| Selected extract |
========================================================================
Are you tired of the pandemic? I sure am. It has been a long, difficult road from what was initially supposed to be a couple of weeks to what is now turning into years. Social isolation brings with it challenges that are insidiously and invisibly heavy. In theory, it's easy. Just stay home and binge-watch every show you had ever wanted. How many memes are out there extolling the simplicity of social distancing?

The truth? It's much more complicated that that. We are social animals. This means that our mental and physical wellbeing are linked to connection with others; emotionally and physically. We crave touch because it is good for us. It improves our immune system, increases our sense of belonging and security, builds trust and relationships, while decreasing stress and violence (Keltner, 2010). What greater pain can there be for a social animal than to be isolated from their kin for extended periods of time?

The pain you are feeling as we move into the second year of the pandemic is very real. The suffering is intense. If you are struggling, it's not because you are weak. It's because our wellbeing is literally in the hands of others.

As I reflect on the times we are living in, I am reminded of this exchange from Lord of the Rings:

Frodo: "I wish the ring had never come to me. I wish none of this had happened".

Gandalf: "So do all who live to see such times, but that is not for them to decide. All we

have to decide is what to do with the time that is given to us."

No-one would wish to continue with fear, uncertainty, increasingly disparate viewpoints while our most powerful mechanism for stress reduction is denied. These are the times we were given. We must each decide how to move through the best we can, honouring our values, our families, and our communities. We will get through, not unscathed, but perhaps with the grace of knowing that we are investing in the future hugs, kisses, and of all those beloved to us.

Touch Hunger is Real

So what can you do to manage your touch hunger?

  1. Be easy on yourself. Acknowledge that there are going to be hard days. In those moments offer yourself what care you can including physical comforts such as clean sheets, the snuggles of pets, and a shower. It doesn't replace what you need, but can take the edge off enough to continue on.

  2. When appropriate and if possible engage in the touch you can such as massages.

  3. Allow yourself to grieve the loss of physical intimacy. Cry if you need to (crying also releases stress-reducing hormones).

  4. Be intimate in the ways that are safe. Again, it is not the same as touch, however talking to a friend, zooming with a friend, or texting with a colleague can alleviate the edges of the deep loneliness

  5. Remember that loneliness is part of the human condition. We all face times of solitude, as painful as those times can be.

Take care dear ones. These times will transition into something new. Change is inevitable. In the meantime be extra kind to yourself.
========================================================================
| Given entries |
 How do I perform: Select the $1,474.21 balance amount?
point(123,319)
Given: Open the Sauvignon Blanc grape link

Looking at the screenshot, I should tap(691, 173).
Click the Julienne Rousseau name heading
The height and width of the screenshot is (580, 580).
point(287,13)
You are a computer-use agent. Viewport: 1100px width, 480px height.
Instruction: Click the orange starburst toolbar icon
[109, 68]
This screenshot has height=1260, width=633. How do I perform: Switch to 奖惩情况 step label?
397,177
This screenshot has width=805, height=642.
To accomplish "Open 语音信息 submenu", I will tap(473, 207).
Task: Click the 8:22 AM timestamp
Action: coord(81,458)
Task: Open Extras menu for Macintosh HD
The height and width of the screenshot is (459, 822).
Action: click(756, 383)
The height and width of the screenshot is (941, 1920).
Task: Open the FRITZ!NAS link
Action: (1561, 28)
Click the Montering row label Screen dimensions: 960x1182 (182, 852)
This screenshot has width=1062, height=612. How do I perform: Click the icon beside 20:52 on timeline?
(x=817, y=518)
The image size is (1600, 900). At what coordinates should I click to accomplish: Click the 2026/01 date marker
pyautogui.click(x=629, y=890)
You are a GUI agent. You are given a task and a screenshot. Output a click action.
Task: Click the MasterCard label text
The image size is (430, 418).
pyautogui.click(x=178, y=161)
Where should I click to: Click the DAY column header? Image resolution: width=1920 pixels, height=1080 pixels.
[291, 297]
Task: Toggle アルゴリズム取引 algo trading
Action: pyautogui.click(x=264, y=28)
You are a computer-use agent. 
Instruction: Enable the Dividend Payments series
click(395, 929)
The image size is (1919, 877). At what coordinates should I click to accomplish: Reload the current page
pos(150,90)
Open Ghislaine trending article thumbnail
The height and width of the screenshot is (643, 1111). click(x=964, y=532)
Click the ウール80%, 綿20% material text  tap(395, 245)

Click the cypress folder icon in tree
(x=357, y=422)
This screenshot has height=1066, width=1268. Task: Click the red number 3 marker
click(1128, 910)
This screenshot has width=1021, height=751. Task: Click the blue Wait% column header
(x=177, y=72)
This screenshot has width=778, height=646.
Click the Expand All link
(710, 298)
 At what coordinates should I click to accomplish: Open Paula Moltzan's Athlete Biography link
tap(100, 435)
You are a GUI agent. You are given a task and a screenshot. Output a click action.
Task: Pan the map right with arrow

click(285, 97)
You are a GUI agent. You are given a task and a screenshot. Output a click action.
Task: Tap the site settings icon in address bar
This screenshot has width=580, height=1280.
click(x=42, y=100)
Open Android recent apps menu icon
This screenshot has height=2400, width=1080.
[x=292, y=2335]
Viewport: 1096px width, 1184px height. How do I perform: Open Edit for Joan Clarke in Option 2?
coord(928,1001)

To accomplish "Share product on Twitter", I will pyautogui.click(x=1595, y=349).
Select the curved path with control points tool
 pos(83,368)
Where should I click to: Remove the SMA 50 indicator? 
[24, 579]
========================================================================
| Exercise |
Rewrite the paragraph of the touch hunger piece above that begins "The truth? It's much more complicated" in three sentences or fewer, keeping its main facts.

| Expected answer |
Social isolation is harder than it seems because we are social animals, and our mental and physical wellbeing depend on emotional and physical connection with others. Touch is good for us: it improves the immune system, strengthens our sense of belonging and security, and builds trust and relationships, while it reduces stress and violence (Keltner, 2010). For a social animal, there may be no greater pain than being cut off from their kin for long periods.